Each past event contributes to current intensity with exponentially decaying influence. I implemented a 2-timescale variant with fast ($\beta1 \approx 20$, half-life ~2 bars) and slow ($\beta2 \approx 2$, half-life ~20 bars) components to capture both immediate clustering and longer regime effects.

The Hawkes approach produces slightly better calibration on the jump clustering statistics and handles multi-bar momentum streaks more naturally. However, it’s also harder to estimate (MLE for Hawkes processes is finicky with 5-minute data) and computationally more expensive in simulation since you need to track the full event history.

For the binary option pricing use case, the simplified Excited Kou gives 90%+ of the benefit at a fraction of the complexity.
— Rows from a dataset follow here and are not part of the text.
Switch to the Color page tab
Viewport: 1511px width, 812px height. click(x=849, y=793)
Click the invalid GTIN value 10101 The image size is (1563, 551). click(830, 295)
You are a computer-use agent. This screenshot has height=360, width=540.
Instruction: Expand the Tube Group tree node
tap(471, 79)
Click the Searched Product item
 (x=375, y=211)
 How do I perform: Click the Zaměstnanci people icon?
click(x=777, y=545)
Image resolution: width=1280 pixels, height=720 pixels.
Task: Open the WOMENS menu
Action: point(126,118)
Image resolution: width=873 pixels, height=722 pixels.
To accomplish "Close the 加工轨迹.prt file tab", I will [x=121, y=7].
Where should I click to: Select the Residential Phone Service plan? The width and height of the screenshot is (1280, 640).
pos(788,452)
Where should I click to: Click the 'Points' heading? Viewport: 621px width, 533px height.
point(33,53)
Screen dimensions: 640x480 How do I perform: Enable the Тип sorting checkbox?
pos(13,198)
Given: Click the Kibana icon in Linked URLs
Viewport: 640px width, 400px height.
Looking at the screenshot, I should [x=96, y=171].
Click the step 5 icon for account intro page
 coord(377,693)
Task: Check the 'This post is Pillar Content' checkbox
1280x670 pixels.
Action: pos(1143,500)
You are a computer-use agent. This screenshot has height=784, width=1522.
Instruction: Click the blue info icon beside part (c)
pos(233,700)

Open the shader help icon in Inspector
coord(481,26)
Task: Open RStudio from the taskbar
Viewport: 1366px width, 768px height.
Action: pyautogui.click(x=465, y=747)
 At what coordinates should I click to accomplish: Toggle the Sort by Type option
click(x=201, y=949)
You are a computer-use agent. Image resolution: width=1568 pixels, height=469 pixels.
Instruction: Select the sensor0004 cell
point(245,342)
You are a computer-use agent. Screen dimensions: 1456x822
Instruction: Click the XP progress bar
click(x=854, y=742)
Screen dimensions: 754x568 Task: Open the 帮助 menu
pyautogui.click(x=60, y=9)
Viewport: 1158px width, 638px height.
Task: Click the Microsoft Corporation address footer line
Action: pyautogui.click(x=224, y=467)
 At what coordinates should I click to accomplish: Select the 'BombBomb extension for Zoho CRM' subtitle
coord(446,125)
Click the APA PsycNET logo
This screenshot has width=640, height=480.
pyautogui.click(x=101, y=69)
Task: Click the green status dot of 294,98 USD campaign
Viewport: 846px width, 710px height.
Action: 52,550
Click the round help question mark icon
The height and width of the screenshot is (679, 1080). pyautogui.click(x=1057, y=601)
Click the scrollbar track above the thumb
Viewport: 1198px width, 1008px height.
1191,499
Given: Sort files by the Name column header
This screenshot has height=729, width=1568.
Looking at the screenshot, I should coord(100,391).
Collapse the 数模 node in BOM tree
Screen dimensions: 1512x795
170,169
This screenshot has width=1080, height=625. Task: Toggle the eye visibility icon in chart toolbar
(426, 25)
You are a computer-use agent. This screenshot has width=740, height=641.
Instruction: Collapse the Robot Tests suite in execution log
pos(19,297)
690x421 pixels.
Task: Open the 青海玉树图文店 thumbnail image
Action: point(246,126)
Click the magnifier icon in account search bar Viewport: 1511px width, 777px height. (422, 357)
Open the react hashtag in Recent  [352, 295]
The Hawkes version is more theoretically satisfying but the practical improvement is marginal for short-horizon pricing.

Takeaways

Independent increments are wrong for short-term crypto. The data clearly shows autocorrelation and clustering. Any model that ignores this will misprice short-term derivatives.
You don’t need a full Hawkes process to get most of the benefit. A simple one-step-back excitation captures the bulk of the clustering effect in 5-minute data.
Jump distribution shape matters. The double-exponential (Kou) fits crypto tails better than Gaussian jumps, and gives sharper kurtosis matching.
Directional persistence in jumps is real and exploitable. The $\delta$ parameter is small (~0.08) but statistically significant and meaningful for pricing.
Bayesian optimization over simulation parameters works well when you have clear target statistics (ACF, kurtosis) to match. The objective landscape is surprisingly smooth.

Next steps: incorporating this into a real-time pricing engine that updates parameters as new data arrives. The stationarity assumption is still an issue — these parameters drift, especially $\lambda_{base}$ and $\sigma$, so some kind of rolling estimation window or regime-switching layer would help. But that’s for another post.